Upon receiving an interrupt request, the unit CPU3 starts the execution of a diagnosis programme whose first instruction provides the signal C1 to be generated which causes switching of the bistable FF1, thereby enabling the second signal transfer members (by connecting the diagnosis unit to the data bus of the processing system).
Thus, the timing pulses generated by the unit UT2 are sent to the data bus of the processing system with a given delay with respect to disconnection of the unit UT1, thereby making it possible to execute refreshing operations of the memory units without causing conflicts due to disconnection-connection operations of two asynchronous timing pulse sequences.
Once the diagnosis programme carried out by the unit CPU3 has spotted the member whose malfunctioning has generated the alarm Ai and once such member has been replaced on the basis of the information sent to the operator's place, the programme carried out by the unit CPU3 terminates with a particular instruction which causes generation of the signal C2 for switching of the bistable FF1 to the OFF state, thereby disconnecting the diagnosis unit UDG from the data bus B1 of the processing system.
This instruction is followed by a further instruction which provides the generation of a signal C3 which causes the bistable FF2 to be switched to the OFF state, thereby connecting the data bus B1 of the processing system to the pair of central processing units CPU1 and CPU2.
In this case also, no conflicts concerning timing pulses reaching the data bus of the processing system arise since the disconnection-connection operations in the two pulse sequencies are performed in such a way that a short length of time elapses therebetween.
The diagnosis unit UDG further comprises a unit ADG arranged to execute self-diagnosis programms of the unit UDG during the time interval during which no alarm signals are available at the input of the OR gate OR.
Should the unit ADG sense malfunctioning, it energizes its output, thereby generating a nonmaskable interrupt request for the units CPU1 and CPU2 which then take over the diagnosis tasks by making use of the memories and the input-output unit of the processing system.
With such a circuit arrangement, it is possible to attain a realiability degree comparable to that obtainable by the previously described prior art arrangement through the addition of a limited number of circuits to the circuits of the processing system.

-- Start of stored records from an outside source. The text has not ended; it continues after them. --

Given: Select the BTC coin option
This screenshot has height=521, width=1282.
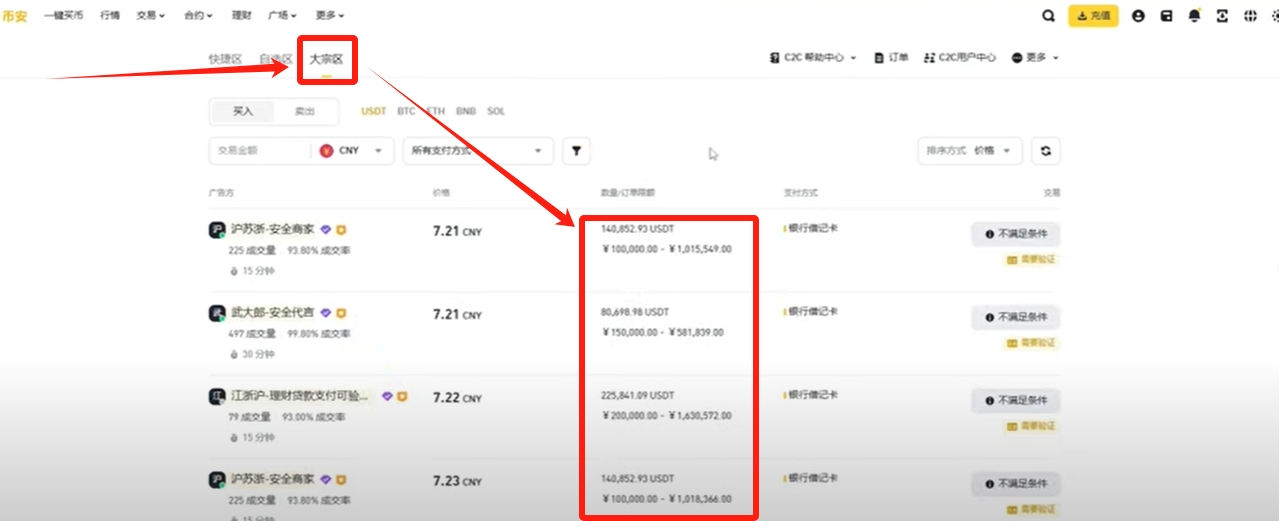Looking at the screenshot, I should tap(406, 112).
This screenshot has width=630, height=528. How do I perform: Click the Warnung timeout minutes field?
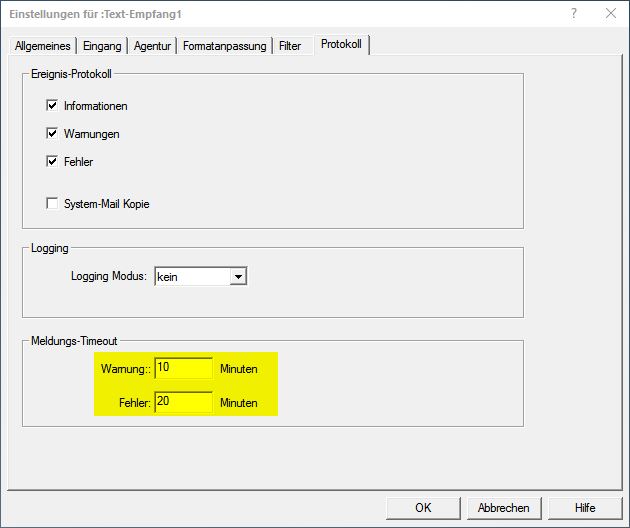[184, 368]
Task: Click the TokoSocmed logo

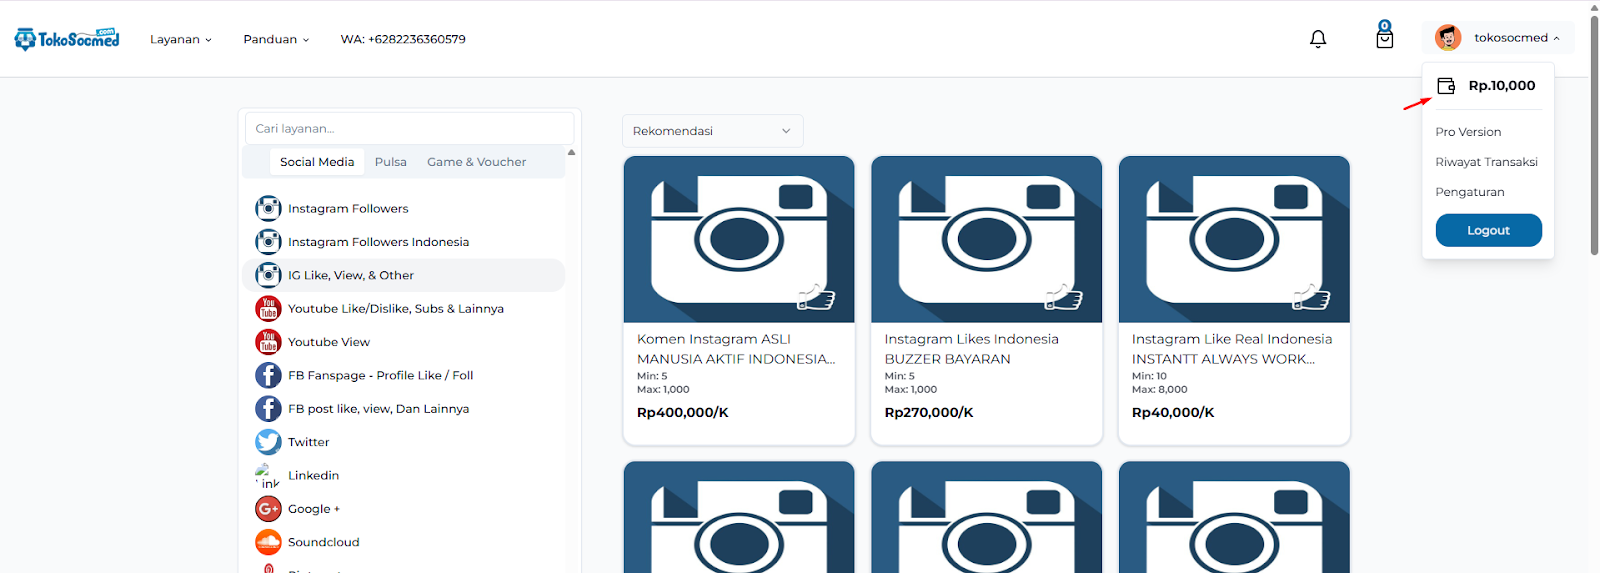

Thus, only the central processing unit is triplicated, whereas the remaining circuits constitute a fraction of the overall circuits of the processing system.

Claims (6)

Claims
1. A circuit arrangement for detecting malfunctioning in a data processing system comprising a data bus which is connected to a first central processing unit by way of first signal sending members, an interrupt controlling unit, data direct transfer unit, and a memory unit, the circuit arrangement comprising: first means for generating an alarm signal upon detecting malfunctioning in the central processing unit; second means for generating an alarm signal upon detecting malfunctioning in the interrupt controlling unit; third means for generating an alarm signal upon detecting malfunctioning in the data direct transfer unit; fourth means for generating an alarm signal upon detecting malfunctioning in the memory unit; and a diagnosis unit which is arranged to reset and disconnect the central processing unit from the data bus upon receiving one of the alarm signals, and to be connected to the data bus and to carry out diagnosis programmes designed to detect the member whose malfunctioning has caused the alarm signal to be generated, and to be disconnected from the data bus and to restore the connection of the central processing unit to the data bus upon detecting correct functioning of all units in the processing system.
2. A circuit arrangement as claimed in claim 1, in which the first means comprises a second central processing unit arranged to operate synchronously with the first central processing unit of the data processing system, and a comparison circuit arranged to receive the signals at the outputs of the first and second central processing units and to generate an alarm signal upon detecting lack of identity between the signals at its inputs
3.A circuit arrangement as claimed in claim 1 or 2, in which the diagnosis unit comprises a data bus connectable to the data bus of the processing system by way of second signal sending members and connected to a third central processing unit arranged to receive pulses provided by a second timing unit, a memory unit, and an input-output unit, the diagnosis unit further comprising: an OR gate arranged to receive the alarm signals and having an output connected to an interrupt request input of the third central processing unit; a first bistable circuit arranged to be switched to the ON and OFF states by a first and second signals, respectively, generated at the beginning of the diagnosis programme and after the diagnosis programme has sensed correct operation of the member which had caused the generation of the alarm signal, respectively, the output signal of the said first bistable circuit enabling or disabling the second signal sending members; and a second bistable circuit arranged to be switched to the ON and OFF states upon energization of the output of the OR gate and by a third signal generated by the diagnosis programme in an instant following the generation of the second signal, respectively, the output signal of the second bistable circuit being supplied to the reset input of the first and second central processing units and to the enabling input of the first signal sending members.
4. A circuit arrangement as claimed in claim 3, in which the diagnosis unit comprises a selfdiagnosis unit arranged to generate an alarm signal upon detecting malfunctioning in the diagnosis unit and to send the alarm signal to the interrupt request inputs of the first and second central processing units.
5. A circuit arrangement substantially as hereinbefore described with reference to and as illustrated in the accompanying drawing.
6. A data processing system including a circuit arrangement as claimed in any one of the preceding claims.
GB8128117A 1980-09-17 1981-09-17 Circuit Arrangement for Detecting Malfunctioning in Data Processing Systems Withdrawn GB2086104A (en)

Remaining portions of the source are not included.